Coldness and Cruelty
In this essay, Deleuze discusses violence and sexuality as portrayed by Masoch, and in so doing challenges the ways we think of safety and peril. Masochism depicts education and persuasion in search of a woman victim, which is unbelievable. He says that this victim actually looks for a torturer through advertisement, where details of the contract are discussed, and then it is signed (Deleuze and Masoch 30). This strange consideration that if one is to enter into a contract that is negotiated and agreed upon careful attention to what is not good to you will be paramount, just people do nowadays in marriage. The sadists, however, derive satisfaction and enjoyment from somebody who is more or less a slave as consent or persuasion is not sought. In sadism, the torturer is interested in demonstrating possession and, actually, institutionalizing it by being the authority, and the woman a slave of some sort (Deleuze and Masoch 31). The torturer does what he pleases, or what he derives pleasure and enjoyment from, without the need of asking for it or persuading just like what an inanimate thing would be used. If whipping, bondage and other forms of humiliation is the desired weapon that is used (Deleuze and Masoch 35). The masochist, on the other hand, sticks to the contract or the pact made where the woman’s cooperation is essential. Though in his novels women are not completely sure, and fear still lingers, they do what they agreed to and actually, the fear comes from not being able to accomplish it (Deleuze and Masoch 35). One wonders whether it is this submission that is more dangerous, or the complete possession in sadism where at least one does not agree to anything.

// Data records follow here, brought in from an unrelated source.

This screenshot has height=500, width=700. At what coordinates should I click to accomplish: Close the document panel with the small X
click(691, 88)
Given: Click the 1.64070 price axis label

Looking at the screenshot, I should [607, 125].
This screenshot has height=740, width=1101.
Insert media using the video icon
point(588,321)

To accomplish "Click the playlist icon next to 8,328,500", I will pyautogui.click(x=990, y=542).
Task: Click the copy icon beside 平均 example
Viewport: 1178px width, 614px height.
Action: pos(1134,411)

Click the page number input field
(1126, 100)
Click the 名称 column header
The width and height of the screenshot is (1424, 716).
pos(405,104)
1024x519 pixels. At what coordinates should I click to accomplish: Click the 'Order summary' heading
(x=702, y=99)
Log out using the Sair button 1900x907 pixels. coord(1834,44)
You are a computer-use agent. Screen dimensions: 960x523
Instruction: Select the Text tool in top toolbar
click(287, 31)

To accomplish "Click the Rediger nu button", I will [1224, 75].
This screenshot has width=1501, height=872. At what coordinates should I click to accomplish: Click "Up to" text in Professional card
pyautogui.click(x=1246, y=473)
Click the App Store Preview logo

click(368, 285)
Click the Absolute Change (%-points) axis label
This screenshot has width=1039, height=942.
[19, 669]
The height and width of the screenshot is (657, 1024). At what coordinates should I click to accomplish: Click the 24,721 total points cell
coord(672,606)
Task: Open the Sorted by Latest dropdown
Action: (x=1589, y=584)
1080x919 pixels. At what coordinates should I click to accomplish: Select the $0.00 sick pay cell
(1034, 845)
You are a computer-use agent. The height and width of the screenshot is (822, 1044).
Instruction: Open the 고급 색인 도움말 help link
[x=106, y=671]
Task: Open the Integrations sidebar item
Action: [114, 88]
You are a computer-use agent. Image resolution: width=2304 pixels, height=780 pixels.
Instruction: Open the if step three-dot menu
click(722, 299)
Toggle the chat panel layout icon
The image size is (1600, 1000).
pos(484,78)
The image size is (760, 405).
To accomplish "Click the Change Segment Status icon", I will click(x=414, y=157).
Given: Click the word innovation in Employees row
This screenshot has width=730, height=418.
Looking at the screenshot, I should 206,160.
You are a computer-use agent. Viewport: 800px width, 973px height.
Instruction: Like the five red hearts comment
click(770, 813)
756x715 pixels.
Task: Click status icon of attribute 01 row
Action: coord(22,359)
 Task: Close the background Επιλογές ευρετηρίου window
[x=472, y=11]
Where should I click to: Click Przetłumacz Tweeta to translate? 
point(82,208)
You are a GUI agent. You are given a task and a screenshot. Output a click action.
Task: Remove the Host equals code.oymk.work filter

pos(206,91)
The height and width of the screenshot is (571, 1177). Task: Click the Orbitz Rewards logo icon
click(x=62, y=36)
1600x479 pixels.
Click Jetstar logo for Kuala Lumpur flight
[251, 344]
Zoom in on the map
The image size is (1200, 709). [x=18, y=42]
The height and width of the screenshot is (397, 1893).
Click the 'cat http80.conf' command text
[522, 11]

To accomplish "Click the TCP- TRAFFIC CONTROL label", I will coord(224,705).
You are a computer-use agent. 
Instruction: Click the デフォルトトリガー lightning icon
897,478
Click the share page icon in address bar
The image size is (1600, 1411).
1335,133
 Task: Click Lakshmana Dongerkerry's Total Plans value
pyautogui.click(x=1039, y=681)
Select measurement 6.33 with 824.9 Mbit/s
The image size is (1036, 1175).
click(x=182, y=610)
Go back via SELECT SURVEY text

Throughout these three works, the audience is challenged on what they think of safety and peril with instances of human or inhuman body displays. In “Blood-burning moon”, Toomer uses the moon as the body in different ways, the nature stirrings and the hound. In “American Psycho”, the use of extraterrestrial body to point to people that are considered harmful, the use of the boy and beggars to show harmlessness, describes various allusions to safety or danger. Finally, Deleuze and Masoch use descriptions of the works of Sade and Masochism in the essay “Coldness and Cruelty” to show violence that is meted out to women in the name of eroticism.